Segment Open

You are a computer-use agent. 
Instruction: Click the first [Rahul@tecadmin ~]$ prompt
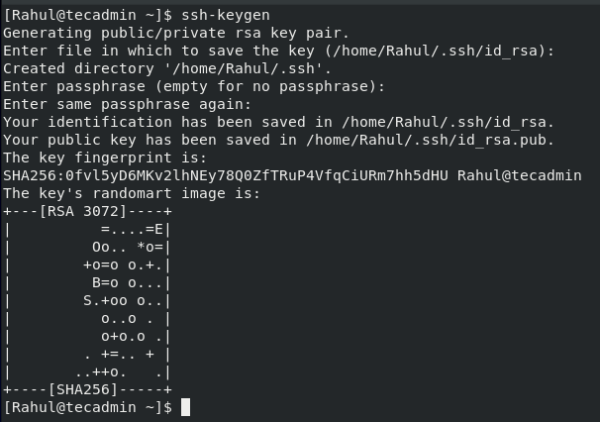coord(88,15)
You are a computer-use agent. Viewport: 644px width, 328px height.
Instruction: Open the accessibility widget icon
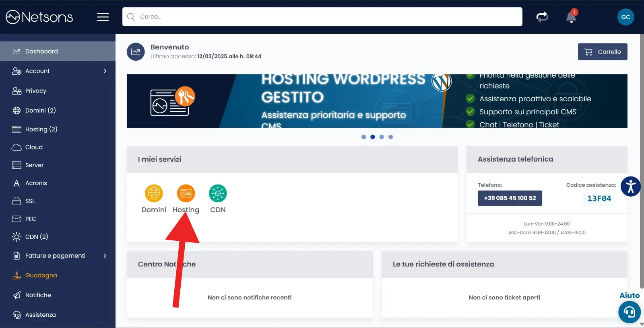tap(630, 187)
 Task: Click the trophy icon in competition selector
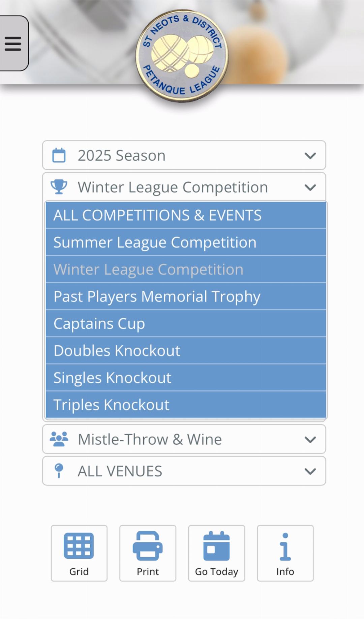[59, 187]
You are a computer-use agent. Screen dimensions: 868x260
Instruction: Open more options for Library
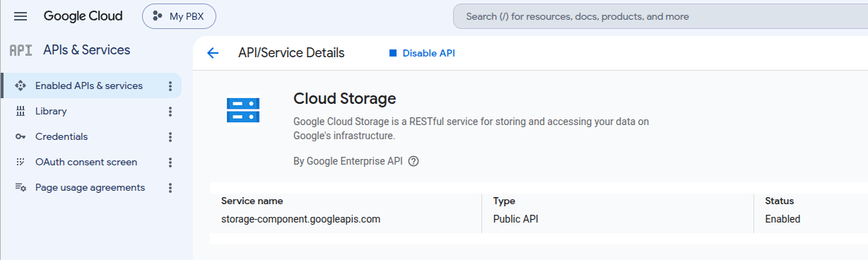[170, 111]
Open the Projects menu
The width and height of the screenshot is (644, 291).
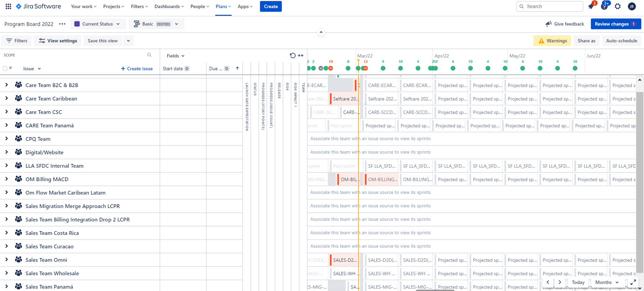pos(113,7)
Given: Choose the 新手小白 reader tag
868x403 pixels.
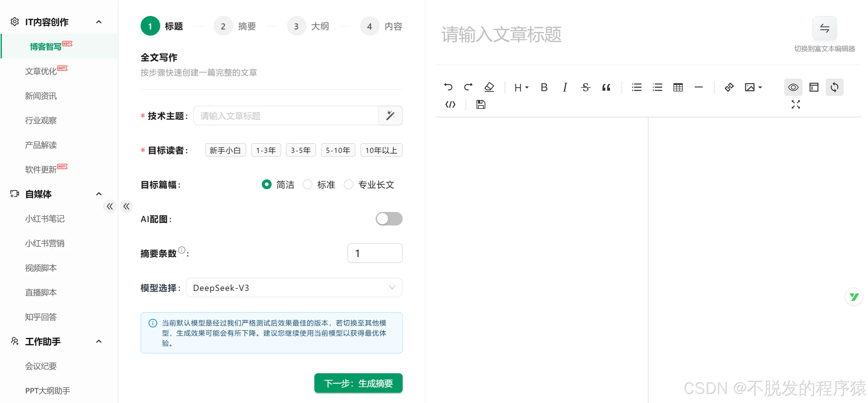Looking at the screenshot, I should [225, 150].
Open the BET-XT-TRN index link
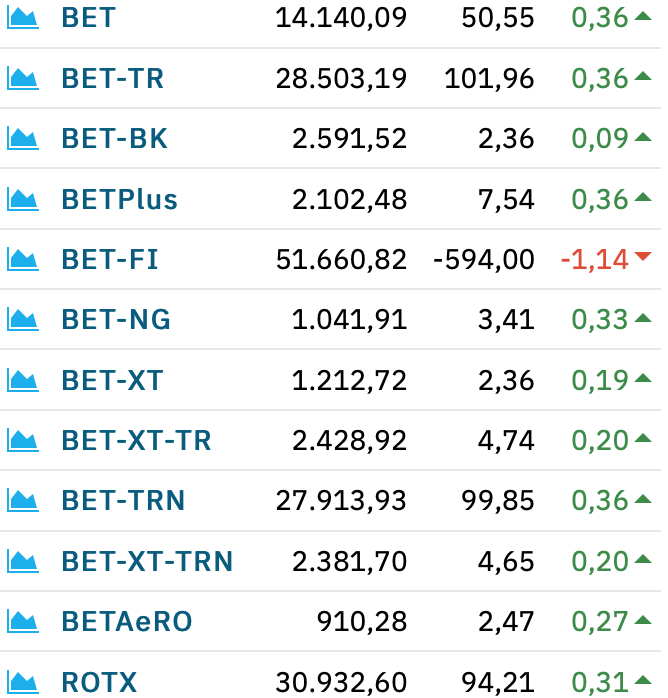668x698 pixels. pyautogui.click(x=147, y=561)
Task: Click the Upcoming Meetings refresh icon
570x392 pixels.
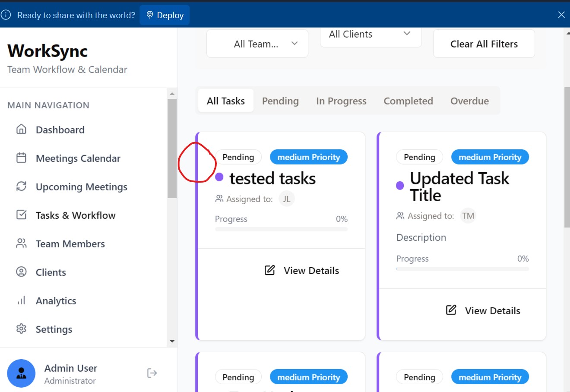Action: click(x=21, y=186)
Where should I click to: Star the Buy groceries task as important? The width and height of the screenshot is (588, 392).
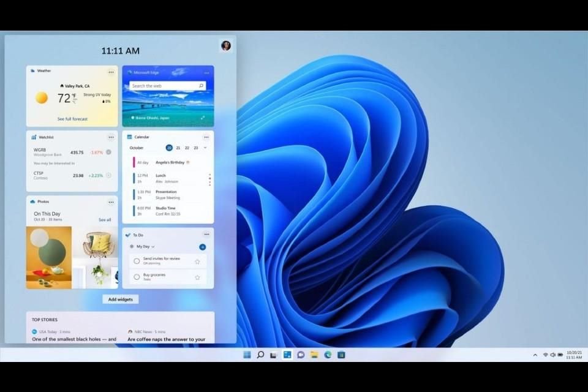pyautogui.click(x=197, y=277)
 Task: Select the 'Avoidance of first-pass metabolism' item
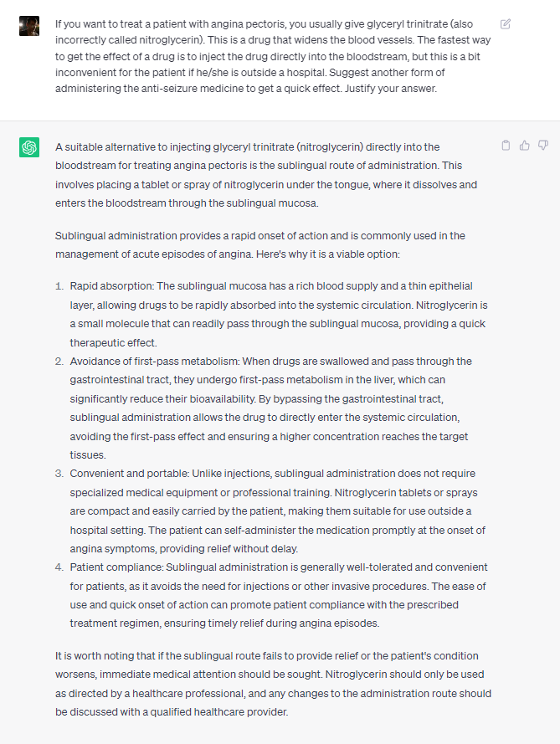click(272, 408)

Segment Closed

Show a copy of each line from the data that includes the word "agent".

## ANSWER TO THIS TASK
You are a computer-use agent. 
You are a computer-use agent. Viewport: 644px width, 328px height.
You are a computer-use agent. Screen dimensions: 868x260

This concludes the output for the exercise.